# Work request
Copy verbatim the block of lines in the entries below whose first line contains "You are a computer-use agent. The width" and whose last line contains "Toggle the Isenção". Leave out all other lines.

(Collected data entries)
----------
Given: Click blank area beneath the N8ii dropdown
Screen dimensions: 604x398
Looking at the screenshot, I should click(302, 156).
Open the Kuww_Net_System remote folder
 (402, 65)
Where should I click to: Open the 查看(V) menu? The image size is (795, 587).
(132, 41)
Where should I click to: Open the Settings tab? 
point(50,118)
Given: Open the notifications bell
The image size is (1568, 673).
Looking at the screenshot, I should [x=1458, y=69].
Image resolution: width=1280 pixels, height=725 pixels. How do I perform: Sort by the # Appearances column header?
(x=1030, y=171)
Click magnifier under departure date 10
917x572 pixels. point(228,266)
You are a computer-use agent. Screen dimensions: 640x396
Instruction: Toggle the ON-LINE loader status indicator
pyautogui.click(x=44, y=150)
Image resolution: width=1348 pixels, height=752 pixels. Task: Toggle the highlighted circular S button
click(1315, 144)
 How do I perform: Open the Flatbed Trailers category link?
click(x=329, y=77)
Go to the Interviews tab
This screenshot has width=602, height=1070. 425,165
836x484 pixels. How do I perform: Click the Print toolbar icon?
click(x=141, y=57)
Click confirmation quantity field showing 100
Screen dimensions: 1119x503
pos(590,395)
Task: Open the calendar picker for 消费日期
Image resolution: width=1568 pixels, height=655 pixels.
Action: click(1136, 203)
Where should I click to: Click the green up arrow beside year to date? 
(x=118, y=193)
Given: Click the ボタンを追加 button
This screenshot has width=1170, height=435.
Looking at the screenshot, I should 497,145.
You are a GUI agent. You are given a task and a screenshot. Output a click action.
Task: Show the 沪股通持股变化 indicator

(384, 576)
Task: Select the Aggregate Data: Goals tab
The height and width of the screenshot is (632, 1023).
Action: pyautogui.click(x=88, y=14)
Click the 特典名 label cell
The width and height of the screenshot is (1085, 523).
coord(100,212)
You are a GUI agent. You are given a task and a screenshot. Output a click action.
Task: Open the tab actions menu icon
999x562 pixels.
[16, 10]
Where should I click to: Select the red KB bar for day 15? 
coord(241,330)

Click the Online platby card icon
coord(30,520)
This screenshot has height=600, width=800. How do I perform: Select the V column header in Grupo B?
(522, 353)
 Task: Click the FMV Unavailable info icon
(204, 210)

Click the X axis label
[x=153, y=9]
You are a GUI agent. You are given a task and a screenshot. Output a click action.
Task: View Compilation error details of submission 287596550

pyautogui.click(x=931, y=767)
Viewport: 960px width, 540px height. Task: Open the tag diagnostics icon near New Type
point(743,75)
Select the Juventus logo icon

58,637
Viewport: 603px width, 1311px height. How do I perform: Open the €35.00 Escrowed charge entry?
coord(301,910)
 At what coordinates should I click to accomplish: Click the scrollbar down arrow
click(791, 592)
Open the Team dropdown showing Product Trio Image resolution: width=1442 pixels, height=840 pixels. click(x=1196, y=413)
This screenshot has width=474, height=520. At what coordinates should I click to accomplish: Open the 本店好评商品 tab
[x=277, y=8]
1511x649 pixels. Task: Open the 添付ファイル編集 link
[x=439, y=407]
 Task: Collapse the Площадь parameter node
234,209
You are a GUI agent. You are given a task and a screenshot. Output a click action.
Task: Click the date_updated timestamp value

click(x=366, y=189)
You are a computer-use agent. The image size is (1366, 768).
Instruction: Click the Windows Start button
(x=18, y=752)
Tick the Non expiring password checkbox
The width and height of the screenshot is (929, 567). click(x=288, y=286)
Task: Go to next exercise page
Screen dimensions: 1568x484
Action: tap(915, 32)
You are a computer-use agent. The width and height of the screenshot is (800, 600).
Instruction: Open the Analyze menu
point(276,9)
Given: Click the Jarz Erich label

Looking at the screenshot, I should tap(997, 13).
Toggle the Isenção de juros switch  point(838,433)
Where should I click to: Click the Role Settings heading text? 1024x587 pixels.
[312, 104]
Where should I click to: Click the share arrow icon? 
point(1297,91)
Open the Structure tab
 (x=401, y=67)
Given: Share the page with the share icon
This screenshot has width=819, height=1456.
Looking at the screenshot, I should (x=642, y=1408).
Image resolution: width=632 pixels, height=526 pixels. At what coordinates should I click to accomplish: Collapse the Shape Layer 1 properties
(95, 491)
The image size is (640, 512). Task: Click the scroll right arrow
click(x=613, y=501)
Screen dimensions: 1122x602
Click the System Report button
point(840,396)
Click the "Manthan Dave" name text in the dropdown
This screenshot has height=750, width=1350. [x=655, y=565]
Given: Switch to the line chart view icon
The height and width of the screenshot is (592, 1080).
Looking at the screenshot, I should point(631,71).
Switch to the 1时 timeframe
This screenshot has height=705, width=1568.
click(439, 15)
----------
# Reply to the exercise
You are a computer-use agent. The width and height of the screenshot is (800, 600).
Instruction: Open the Analyze menu
point(276,9)
Given: Click the Jarz Erich label

Looking at the screenshot, I should tap(997, 13).
Toggle the Isenção de juros switch  point(838,433)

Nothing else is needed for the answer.